Aside from that, let's not confuse a consistency of style and subject matter with "taking the same image over and over". All of the artists you mention did wind up developing a certain style and "vision". That does not mean that all of their work from that point on was the same. While gallery shows of Adams' work, for example, might appear to be the same thing over and over, they are not. Each image has it's own character and it's own "message".

For some "obsessive" photographers, however, it is not just the subject matter that is constant. More to the point, it is the intended message that is constant. Eventually, that message - or the artist's version of it, at least - becomes boring. As I said, "if you've seen one, you've seen them all".

With respect to Sean's "obsession" with carrying all that gear, I can only say that in addition to viewing that as somewhat compulsive, I would also suggest that it's just a tad silly. But again, if that's your thing, more power to you.

October 17, 2007 | Unregistered CommenterPaul Maxim

After all that rambling I suddenly figured the word I was looking for: empathy. I think it is a question of connection, wont, desire rather than obsession, compulsion or need that defines the great work.

October 17, 2007 | Unregistered CommenterMartin Doonan

Hey, if mechanics can cart around all their tools with them, why can't I?

October 17, 2007 | Unregistered CommenterSean

There's aspects of style that are technical - same format, same lens, some treatment. There's aspects of style that is subject matter. There's aspects of style that is vision - what you yourself personally see, where you plant your self, which direction you point the camera.

Those together give you your own particular point of view. I think if you constantly change all 3 at any given time, you end up with a hodgepodge of images - different subjects, different technical styles, maybe always the same vision - but it probably gets lost in the constant shifting images.

That depth or obsession with a particular area of investigation is I think always going to lead to something more interesting than constantly flitting around between genres (the typical hobbyist approach) but the motivation is perhaps different. A hobbyist photographer is looking to enjoy themselves, try new things, copy images they see. Someone looking to go beyond that level of recreating someone else's view needs a bit more focus. A bit more preoccupation. A bit more obsession. How you get there can be as simple as fixing many of the variables. Sticking with one lens, one treatment, one subject. Projects are a good motivation for this - maybe you don't have to commit to a particular lens for the rest of your life, just for a set of images. Eventually or quickly you can move away from that greatest hits view of the world.

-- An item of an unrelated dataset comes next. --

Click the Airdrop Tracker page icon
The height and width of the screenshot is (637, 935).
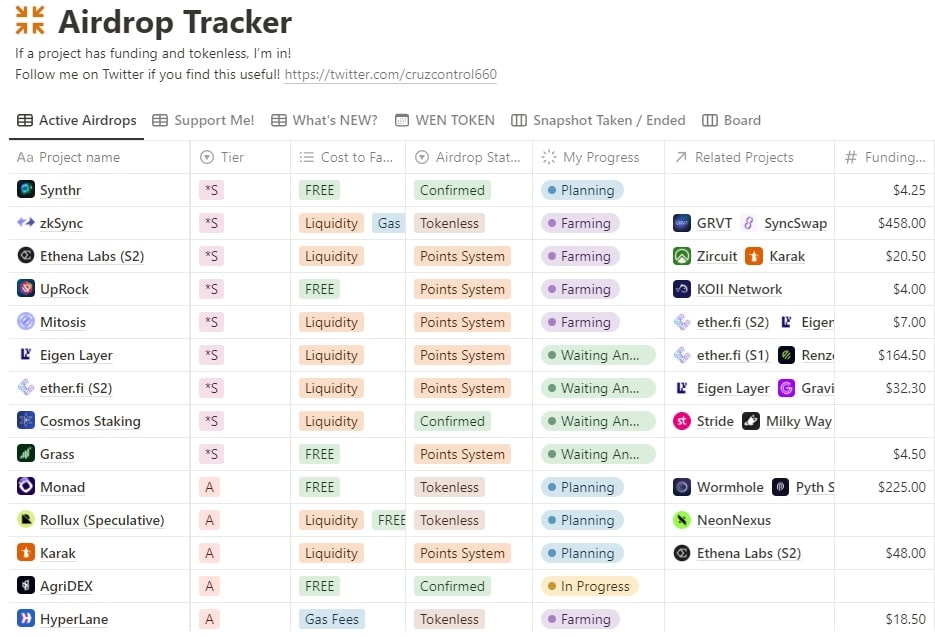[30, 20]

Style probably has a lot more to do with what you don't photograph and how you don't photograph than what you do and how you do it. That's the distinction between the hobbyist photographer and those with a more consistent body of work I think.

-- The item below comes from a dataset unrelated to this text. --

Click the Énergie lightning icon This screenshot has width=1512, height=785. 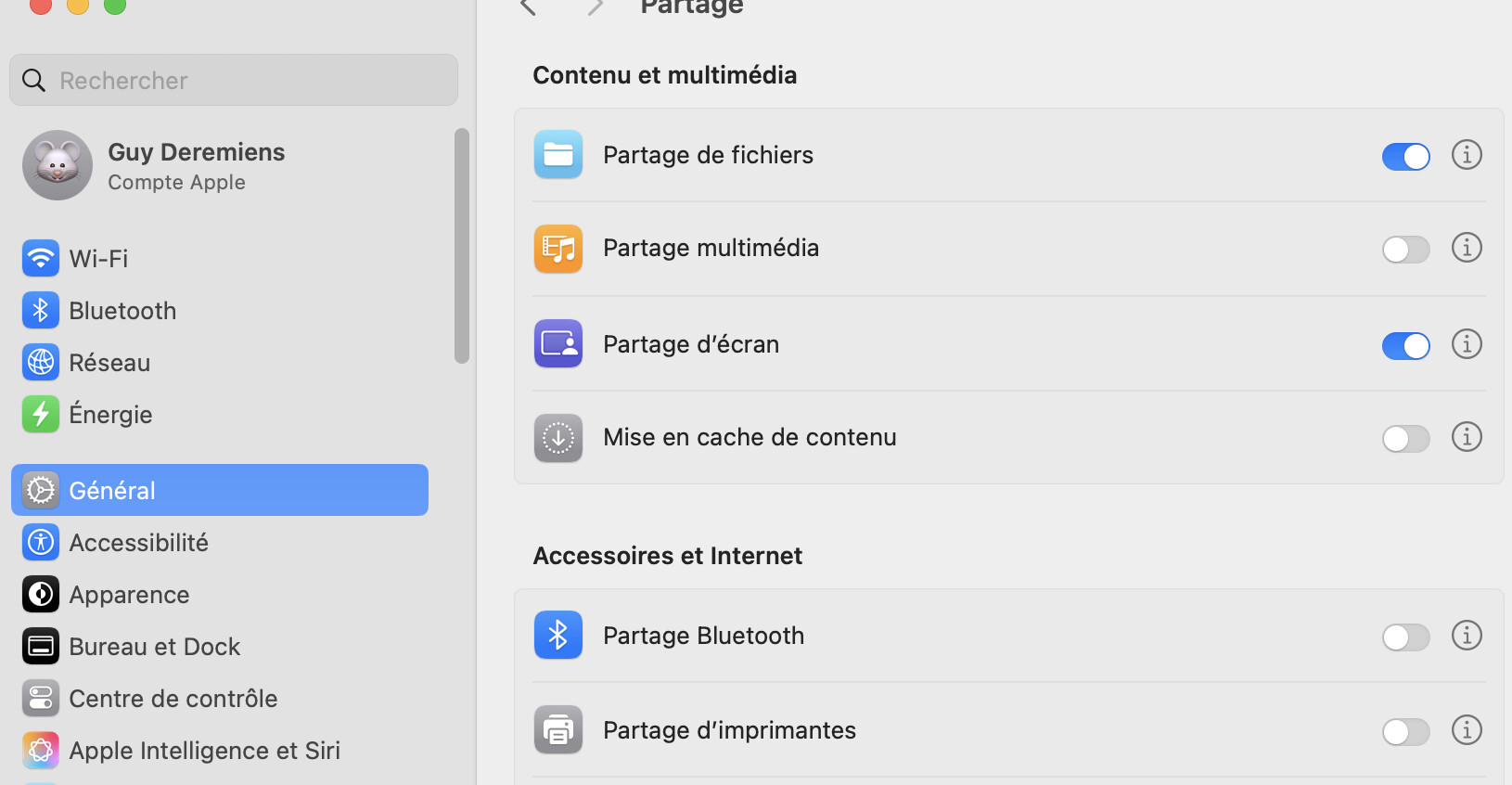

I read today in an interview the advice that 'perseverance trumps talent'. Perhaps that's also where the notion of obsession can trump flirtation.

October 23, 2007 | Unregistered CommenterGordon McGregor

Speaking of obsession and limited technical choice, I just got back from a 1 week, 2 national park tour. I shot 90% of the pictures with a 50mm lens. In fact for the majority of the time, it was the only lens I had with me. Remarkably freeing in terms of choices - I could walk, or I could take the picture from where I was. That's about as much lens decisions as I had to make. After that it was all just picking subjects and pointing.

Mind you, almost all the subject choice was the same thing too. We'll see how the results turned out in a few days when I go through the results.